Researchers from the UK, the USA, Australia and Europe have identified five new sections of our DNA associated with the onset of migraine. They have also confirmed the importance of seven more of these ‘genetic regions’ which have previously been linked to migraines.
Scientists say the research, which looked at more than 100,000 genetic samples, offers a fresh understanding of what triggers migraines. “This study has greatly advanced our biological insight about the cause of migraine”, says lead author Dr Aarno Palotie, from the Welcome Trust’s Sanger Institute which led the research.
The team uncovered the genetic regions linked to the illness by comparing the results from 29 population studies at the University of Bristol, which involved DNA samples from both migraine patients and healthy individuals.
Of the five new and seven previously identified regions, eight are in or near genes known to play a role in controlling brain circuitry and two of the regions are connected to genes that are responsible for maintaining healthy brain tissue.

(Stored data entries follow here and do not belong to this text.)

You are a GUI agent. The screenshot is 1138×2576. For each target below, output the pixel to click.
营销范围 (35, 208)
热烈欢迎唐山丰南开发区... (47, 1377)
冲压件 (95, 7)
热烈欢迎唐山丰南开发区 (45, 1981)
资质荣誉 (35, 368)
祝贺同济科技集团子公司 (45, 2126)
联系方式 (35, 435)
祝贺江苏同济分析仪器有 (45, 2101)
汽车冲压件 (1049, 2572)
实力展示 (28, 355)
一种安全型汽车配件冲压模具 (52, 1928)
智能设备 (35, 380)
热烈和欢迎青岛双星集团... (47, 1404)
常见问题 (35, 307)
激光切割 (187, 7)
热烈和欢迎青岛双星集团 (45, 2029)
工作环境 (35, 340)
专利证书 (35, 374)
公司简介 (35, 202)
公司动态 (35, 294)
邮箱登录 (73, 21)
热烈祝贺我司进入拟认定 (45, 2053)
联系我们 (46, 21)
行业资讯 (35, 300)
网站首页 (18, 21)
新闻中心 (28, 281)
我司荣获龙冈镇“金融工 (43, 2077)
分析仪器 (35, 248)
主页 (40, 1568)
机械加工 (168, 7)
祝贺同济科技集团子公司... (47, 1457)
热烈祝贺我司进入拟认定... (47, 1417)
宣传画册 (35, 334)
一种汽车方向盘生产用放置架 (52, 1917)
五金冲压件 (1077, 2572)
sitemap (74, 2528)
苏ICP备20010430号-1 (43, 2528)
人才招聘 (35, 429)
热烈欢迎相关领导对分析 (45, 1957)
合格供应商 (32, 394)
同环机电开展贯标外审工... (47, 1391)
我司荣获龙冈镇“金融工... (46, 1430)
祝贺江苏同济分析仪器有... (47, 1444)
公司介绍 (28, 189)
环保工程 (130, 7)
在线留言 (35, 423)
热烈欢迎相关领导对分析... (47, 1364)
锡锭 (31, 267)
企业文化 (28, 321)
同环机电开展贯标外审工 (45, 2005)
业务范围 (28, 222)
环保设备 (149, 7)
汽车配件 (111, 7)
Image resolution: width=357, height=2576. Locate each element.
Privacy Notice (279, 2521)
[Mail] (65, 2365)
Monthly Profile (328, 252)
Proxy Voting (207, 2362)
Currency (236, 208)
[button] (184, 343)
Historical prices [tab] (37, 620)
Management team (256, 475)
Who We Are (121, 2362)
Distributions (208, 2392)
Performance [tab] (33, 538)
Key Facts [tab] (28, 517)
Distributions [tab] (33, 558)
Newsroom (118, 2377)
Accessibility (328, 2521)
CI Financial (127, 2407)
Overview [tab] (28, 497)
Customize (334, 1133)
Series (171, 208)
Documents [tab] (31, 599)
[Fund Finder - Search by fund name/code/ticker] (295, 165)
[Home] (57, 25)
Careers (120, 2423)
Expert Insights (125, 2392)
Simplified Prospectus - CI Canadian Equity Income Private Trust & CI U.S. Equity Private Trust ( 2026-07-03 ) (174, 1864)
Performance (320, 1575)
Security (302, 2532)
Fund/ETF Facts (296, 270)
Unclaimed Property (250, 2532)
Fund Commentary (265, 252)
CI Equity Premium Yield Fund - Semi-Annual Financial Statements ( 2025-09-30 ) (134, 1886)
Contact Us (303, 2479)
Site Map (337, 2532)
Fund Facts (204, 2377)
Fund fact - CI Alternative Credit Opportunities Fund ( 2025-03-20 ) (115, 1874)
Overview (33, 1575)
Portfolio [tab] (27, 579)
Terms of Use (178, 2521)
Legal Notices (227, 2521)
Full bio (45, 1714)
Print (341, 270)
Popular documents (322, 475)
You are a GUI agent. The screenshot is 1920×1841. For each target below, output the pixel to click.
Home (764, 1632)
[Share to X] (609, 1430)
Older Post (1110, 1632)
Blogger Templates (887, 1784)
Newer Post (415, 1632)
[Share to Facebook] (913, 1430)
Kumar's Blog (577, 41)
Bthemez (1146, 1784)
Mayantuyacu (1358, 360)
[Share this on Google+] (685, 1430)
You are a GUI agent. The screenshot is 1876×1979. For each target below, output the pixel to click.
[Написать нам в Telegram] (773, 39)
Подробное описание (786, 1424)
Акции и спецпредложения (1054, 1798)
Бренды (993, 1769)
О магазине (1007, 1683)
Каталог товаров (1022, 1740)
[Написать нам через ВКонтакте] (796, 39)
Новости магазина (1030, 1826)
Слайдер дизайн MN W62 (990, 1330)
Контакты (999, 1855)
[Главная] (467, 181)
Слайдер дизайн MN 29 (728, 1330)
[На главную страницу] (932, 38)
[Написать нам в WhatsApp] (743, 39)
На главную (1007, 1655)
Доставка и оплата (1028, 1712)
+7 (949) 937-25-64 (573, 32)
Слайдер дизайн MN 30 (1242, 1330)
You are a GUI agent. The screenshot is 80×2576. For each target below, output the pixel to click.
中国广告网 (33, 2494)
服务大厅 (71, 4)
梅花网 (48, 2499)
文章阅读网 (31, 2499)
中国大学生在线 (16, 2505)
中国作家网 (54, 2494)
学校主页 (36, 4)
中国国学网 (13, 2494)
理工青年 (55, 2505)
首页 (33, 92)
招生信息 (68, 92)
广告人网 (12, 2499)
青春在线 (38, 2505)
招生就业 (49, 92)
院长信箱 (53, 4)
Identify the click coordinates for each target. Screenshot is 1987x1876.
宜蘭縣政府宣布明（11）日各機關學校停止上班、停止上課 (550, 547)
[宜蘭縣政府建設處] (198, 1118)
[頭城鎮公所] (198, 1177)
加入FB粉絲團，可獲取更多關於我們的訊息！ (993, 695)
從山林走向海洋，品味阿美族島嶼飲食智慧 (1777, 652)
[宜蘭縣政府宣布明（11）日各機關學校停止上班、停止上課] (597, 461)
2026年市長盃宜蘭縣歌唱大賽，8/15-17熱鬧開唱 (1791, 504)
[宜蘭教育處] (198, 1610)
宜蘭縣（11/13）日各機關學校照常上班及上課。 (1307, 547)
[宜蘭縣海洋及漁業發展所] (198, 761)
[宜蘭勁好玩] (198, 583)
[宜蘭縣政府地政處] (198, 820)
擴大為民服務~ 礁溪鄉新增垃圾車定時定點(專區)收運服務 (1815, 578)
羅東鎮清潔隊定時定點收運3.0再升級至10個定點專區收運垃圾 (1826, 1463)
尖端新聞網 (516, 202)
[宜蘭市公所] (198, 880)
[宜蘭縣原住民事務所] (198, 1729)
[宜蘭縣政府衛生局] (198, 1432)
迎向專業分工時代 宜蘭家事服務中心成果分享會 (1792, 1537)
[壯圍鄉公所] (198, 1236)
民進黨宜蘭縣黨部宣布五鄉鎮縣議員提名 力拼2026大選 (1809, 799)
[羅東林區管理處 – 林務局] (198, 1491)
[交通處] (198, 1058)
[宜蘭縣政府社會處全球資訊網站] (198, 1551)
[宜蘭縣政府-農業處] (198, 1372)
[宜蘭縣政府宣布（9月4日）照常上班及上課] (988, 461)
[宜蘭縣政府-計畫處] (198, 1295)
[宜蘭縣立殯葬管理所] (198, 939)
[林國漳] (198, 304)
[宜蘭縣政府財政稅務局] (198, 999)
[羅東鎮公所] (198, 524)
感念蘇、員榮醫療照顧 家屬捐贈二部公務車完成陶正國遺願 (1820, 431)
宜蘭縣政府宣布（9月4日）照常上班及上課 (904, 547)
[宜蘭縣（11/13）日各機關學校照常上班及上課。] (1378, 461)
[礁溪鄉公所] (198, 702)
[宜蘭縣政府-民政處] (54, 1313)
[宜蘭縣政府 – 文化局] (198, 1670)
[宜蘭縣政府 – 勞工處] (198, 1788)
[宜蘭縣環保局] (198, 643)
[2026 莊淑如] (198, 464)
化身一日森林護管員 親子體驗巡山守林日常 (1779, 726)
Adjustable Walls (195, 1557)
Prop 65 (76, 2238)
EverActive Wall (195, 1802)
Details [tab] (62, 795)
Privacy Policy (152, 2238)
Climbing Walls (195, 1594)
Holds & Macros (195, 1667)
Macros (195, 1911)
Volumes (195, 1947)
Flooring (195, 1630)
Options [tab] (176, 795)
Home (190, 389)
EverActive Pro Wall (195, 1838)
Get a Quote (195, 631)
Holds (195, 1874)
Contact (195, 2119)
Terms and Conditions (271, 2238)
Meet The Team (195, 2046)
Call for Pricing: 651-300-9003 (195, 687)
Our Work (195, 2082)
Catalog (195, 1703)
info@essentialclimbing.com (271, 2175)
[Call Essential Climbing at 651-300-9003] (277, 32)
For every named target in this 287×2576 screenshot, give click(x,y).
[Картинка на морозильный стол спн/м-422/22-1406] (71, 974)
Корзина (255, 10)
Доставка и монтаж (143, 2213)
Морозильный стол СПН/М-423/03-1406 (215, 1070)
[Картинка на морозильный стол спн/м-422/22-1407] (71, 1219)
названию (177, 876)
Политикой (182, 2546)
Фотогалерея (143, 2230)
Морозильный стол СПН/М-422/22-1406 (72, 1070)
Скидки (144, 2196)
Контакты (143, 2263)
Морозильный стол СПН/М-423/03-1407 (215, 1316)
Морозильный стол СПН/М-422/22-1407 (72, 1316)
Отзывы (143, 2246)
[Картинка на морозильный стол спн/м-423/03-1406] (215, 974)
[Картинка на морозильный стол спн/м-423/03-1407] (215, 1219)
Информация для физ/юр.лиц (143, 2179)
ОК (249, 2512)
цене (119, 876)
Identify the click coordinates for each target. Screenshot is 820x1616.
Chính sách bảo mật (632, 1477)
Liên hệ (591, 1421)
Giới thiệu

The team believes that many of the genes at genetic regions associated with migraine are interconnected and could potentially be disrupting the internal regulation of tissue and cells in the brain, resulting in some of the symptoms of migraine.
Some of the regions identified were found to be close to a network of genes that are sensitive to an imbalance of oxygen.
Thought to affect one in every seven adults, migraines have been recognised as one of the top 20 most disabling lifetime conditions and costs the British economy an estimated £2billion a year.